Start of Block

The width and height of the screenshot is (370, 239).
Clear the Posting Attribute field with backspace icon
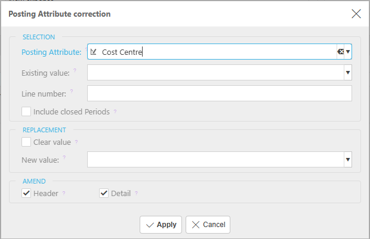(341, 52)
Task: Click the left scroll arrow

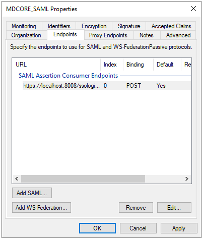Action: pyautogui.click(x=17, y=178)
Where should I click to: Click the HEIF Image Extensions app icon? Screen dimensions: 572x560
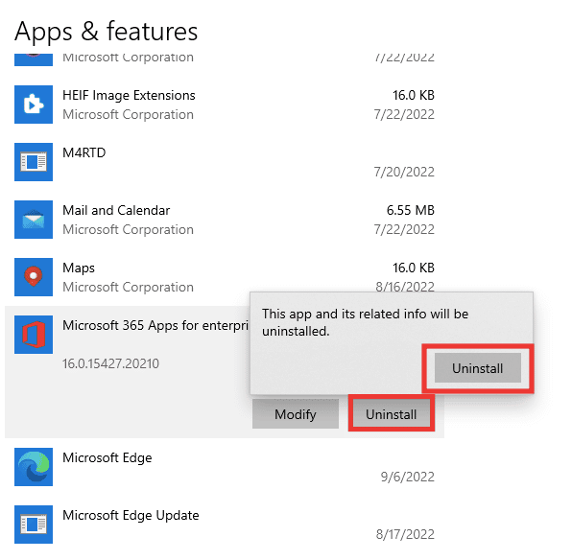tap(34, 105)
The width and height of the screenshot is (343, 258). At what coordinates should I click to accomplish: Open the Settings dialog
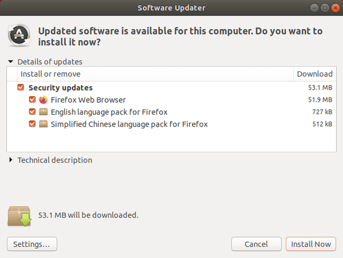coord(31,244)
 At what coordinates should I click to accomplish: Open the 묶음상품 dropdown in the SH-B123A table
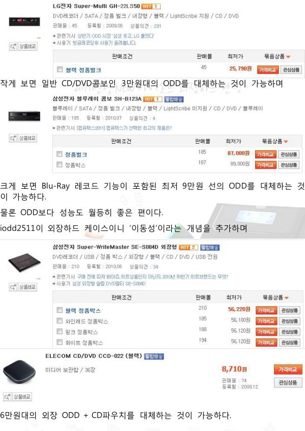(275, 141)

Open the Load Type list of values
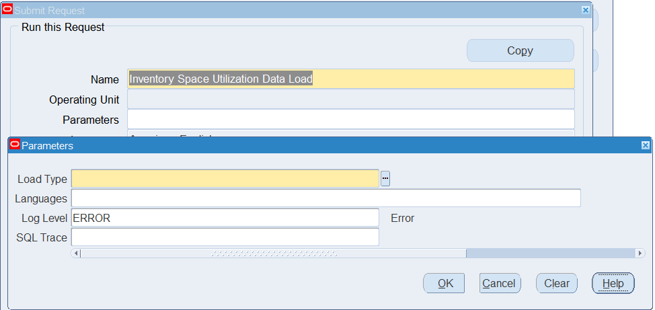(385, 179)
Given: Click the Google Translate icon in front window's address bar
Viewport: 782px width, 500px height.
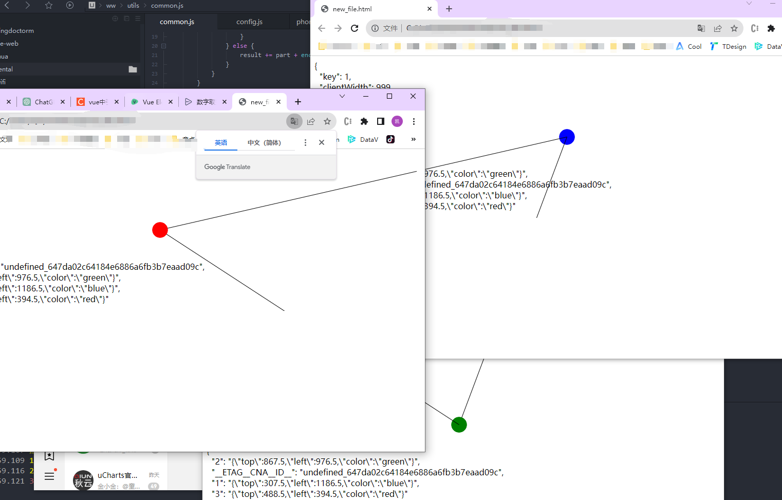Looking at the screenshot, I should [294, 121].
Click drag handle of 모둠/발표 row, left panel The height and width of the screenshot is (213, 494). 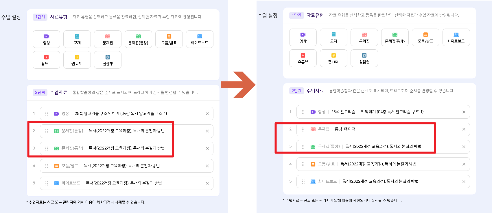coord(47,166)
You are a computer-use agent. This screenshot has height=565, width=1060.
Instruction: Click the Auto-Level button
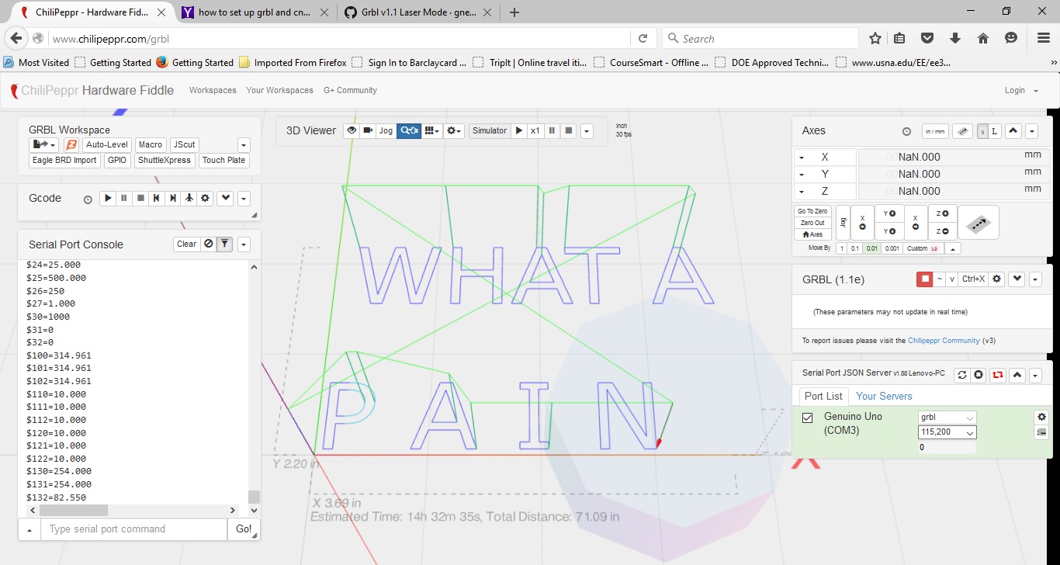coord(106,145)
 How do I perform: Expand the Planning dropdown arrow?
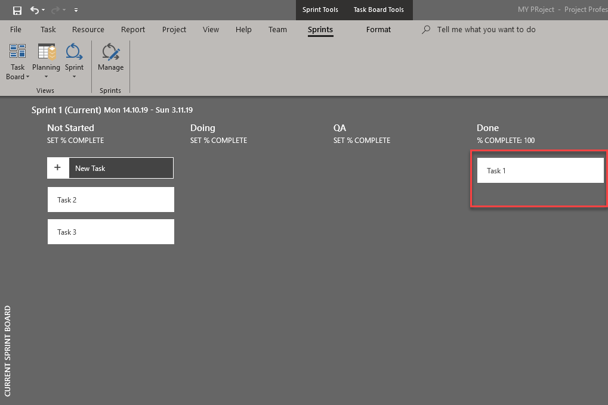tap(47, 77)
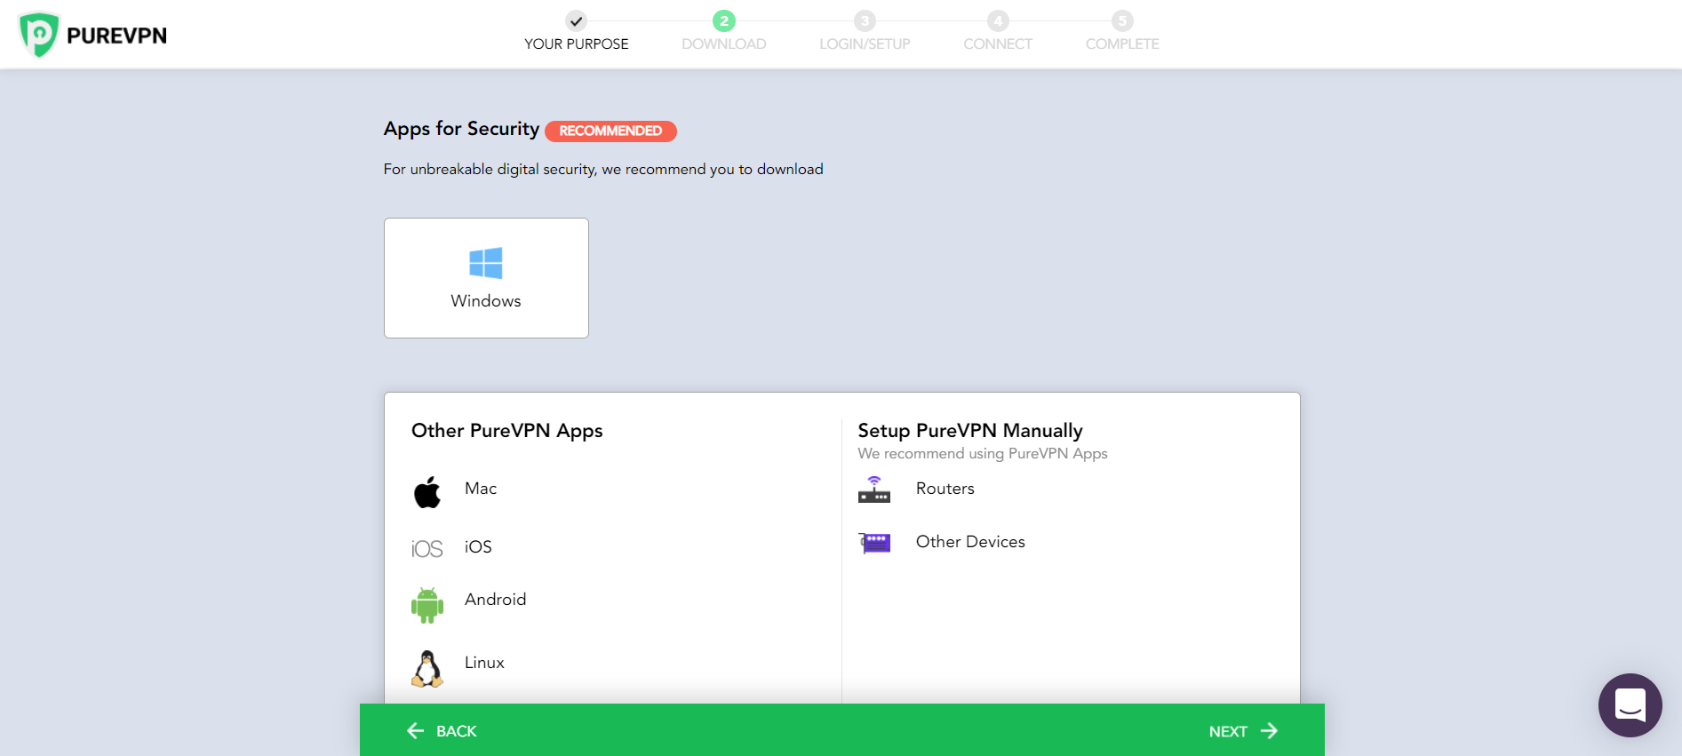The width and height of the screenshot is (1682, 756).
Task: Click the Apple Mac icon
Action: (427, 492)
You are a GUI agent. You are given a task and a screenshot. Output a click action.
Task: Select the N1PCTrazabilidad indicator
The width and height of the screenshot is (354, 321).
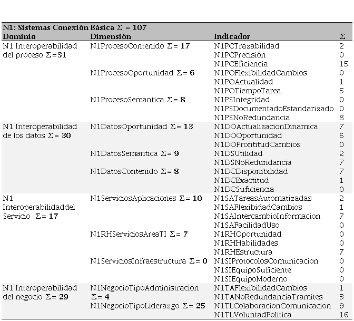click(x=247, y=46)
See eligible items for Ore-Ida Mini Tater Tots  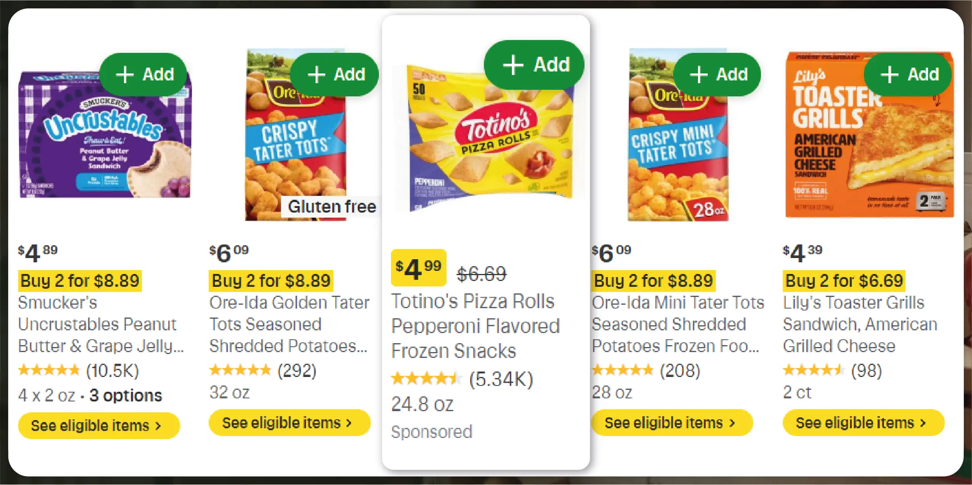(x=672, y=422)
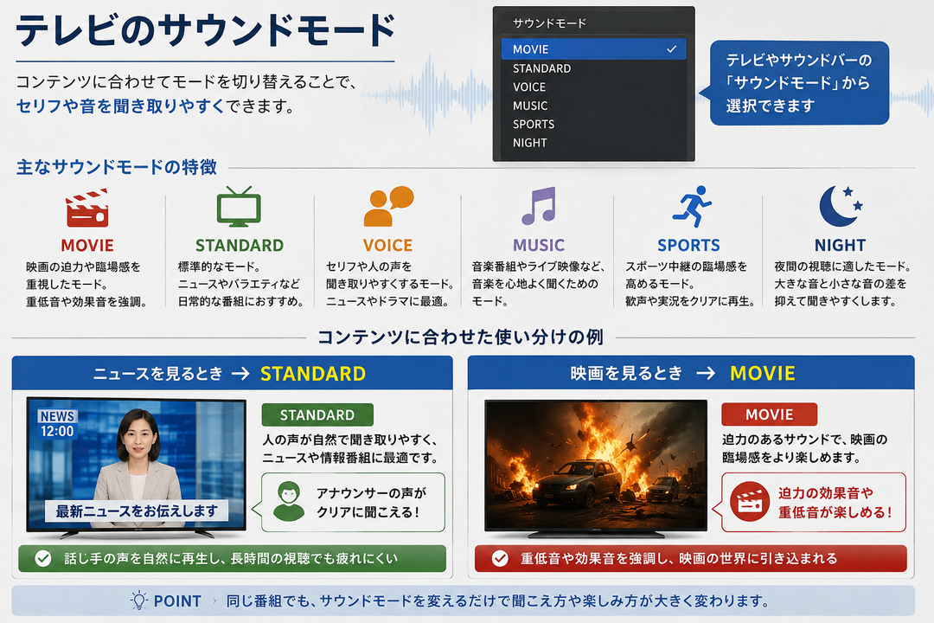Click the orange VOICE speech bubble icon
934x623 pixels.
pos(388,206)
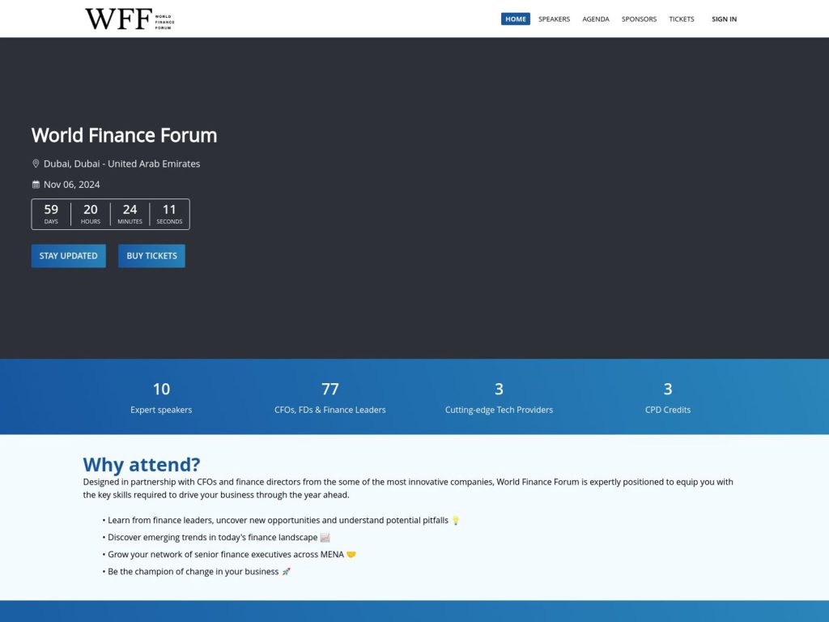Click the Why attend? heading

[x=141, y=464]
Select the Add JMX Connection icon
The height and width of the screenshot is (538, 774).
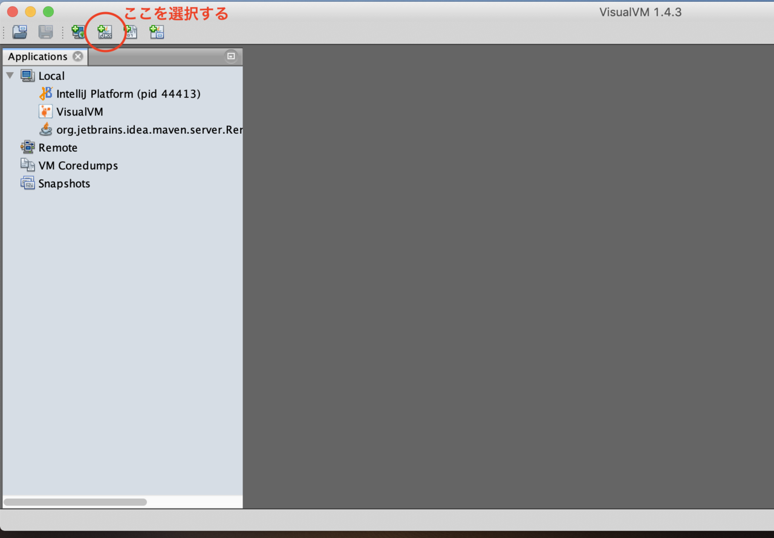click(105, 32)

End of Block

* Problem
Search the preceding listing for "agent" and extract every line where it is found.

* Answer box
You are a computer-use agent. This screenshot has height=565, width=1060.
You are a GUI agent. You are given a task and a screenshot. Output a click action.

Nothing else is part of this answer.